Dancing with Empty Pockets: Australia's Bohemians Since 1860, written by Dr Tony Moore.
Dancing with Empty Pockets: Australia’s Bohemians Since 1860, written by Dr Tony Moore.

Communications and media studies senior lecturer Dr Tony Moore gave  a  seminar at the Menzies Centre for Australian Studies, Kings College London, on December 4, about his book, Dancing With Empty Pockets: Australia’s Bohemians Since 1860. 

In this seminar he  discussed the history of Australia’s bohemian artists, their contribution to culture, politics and identity and consider the impact of this larrikin brand of bohemianism in Britain. 

Dancing With Empty Pockets: Australia’s Bohemians Since 1860, a who’s who of painters, writers, larrikin journalists, actors, filmmakers, comedians and hackers who have become as famous for their controversial, eccentric lifestyles as for the subversive work they produced.

Dr Moore said the word ‘bohemian’ came from nineteenth-century Europe where it was used to describe the primitive, exotic and mysterious power of gypsies and was soon adopted by renegade writers and artists.

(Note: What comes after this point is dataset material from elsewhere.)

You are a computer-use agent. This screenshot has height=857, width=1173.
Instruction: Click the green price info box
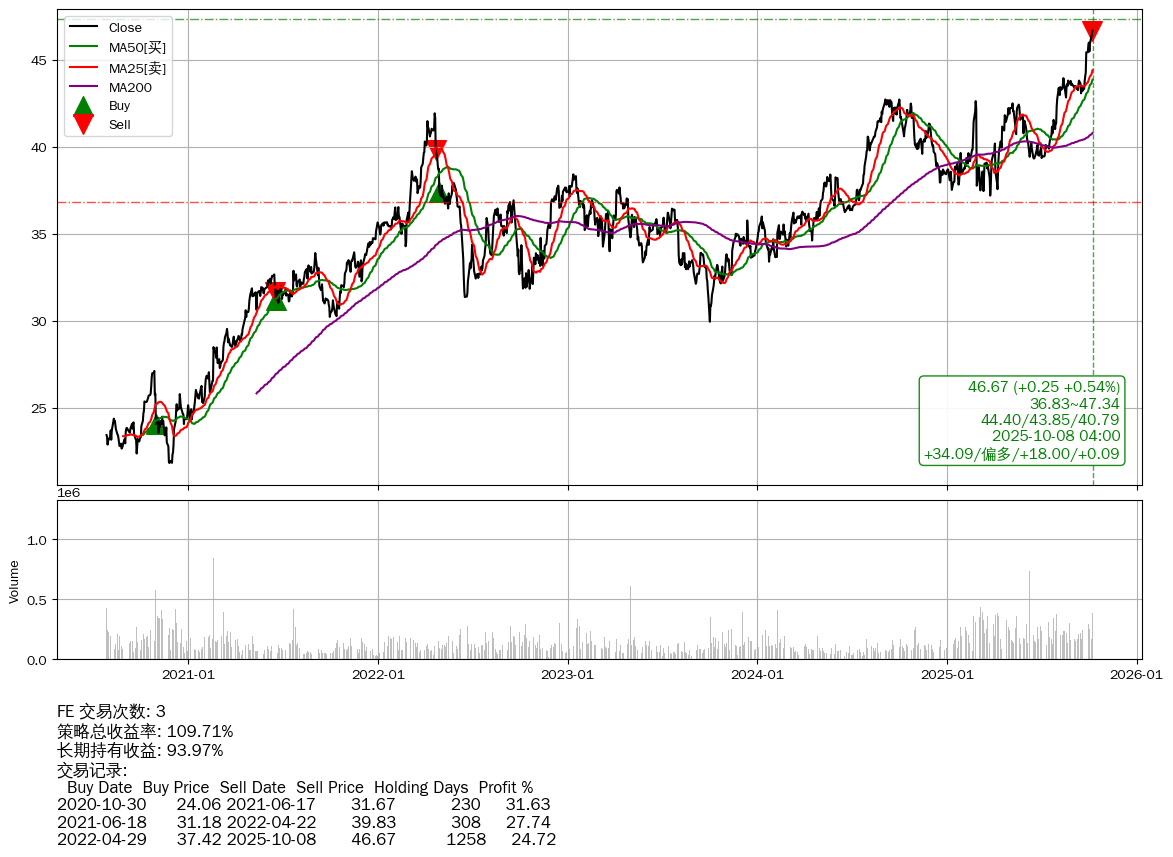click(1022, 420)
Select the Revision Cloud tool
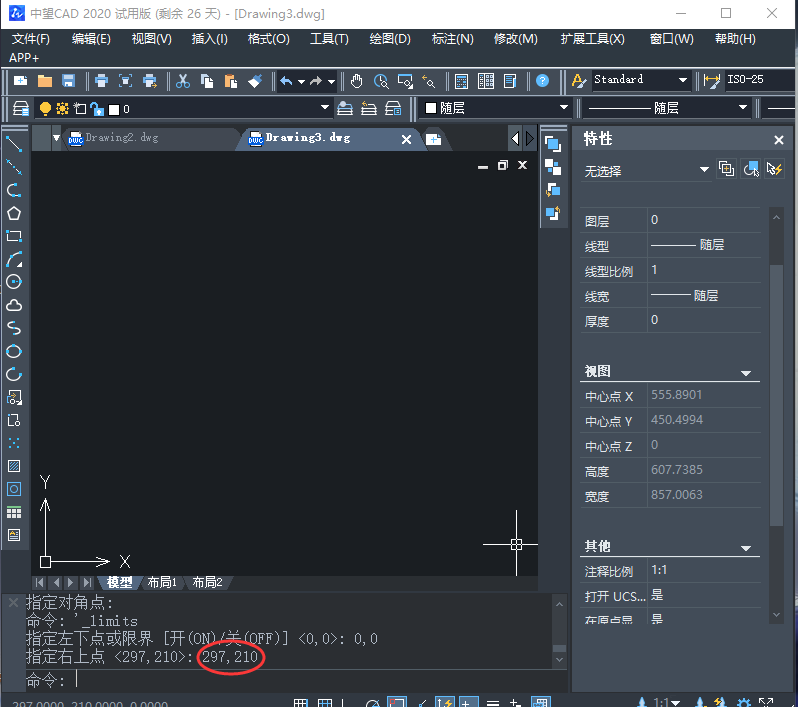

“I’ve always been attracted to free spirits; subversives who buck against conformity and servility and especially champions of the carnivalesque in life, which in Australia is often characterised as larrikinism,” Dr Moore said.

“As an historian I also like to map cultural and political traditions, so we can make sense of what is going on in the present.”

The book gives a vivid account of the various bohemian circles, subcultures, and movements that have flourished across Australian creative arts and media from the nineteenth century right through to the present day.

“Since the nineteenth century many of our maverick artists, such as Norman Lindsay, Kenneth Slessor and Barry Humphries, have happily danced from the avant-garde margins into the mainstream, from fringe to famous, smuggling subversive ideas and aesthetics into Australian popular culture,” Dr Moore said.

“The bohemian tradition has continued to thrive in Australia over the past three decades through a mix of Gen X and Gen Y inner city music scenes and youth subcultures such as ravers, goths, street artists and steam punks, and sexual and other identity movements.

“Bohemians have long formed around do-it-yourself media projects, from little magazines, public radio, indie bands, fanzines, short films and now blogs and social media.”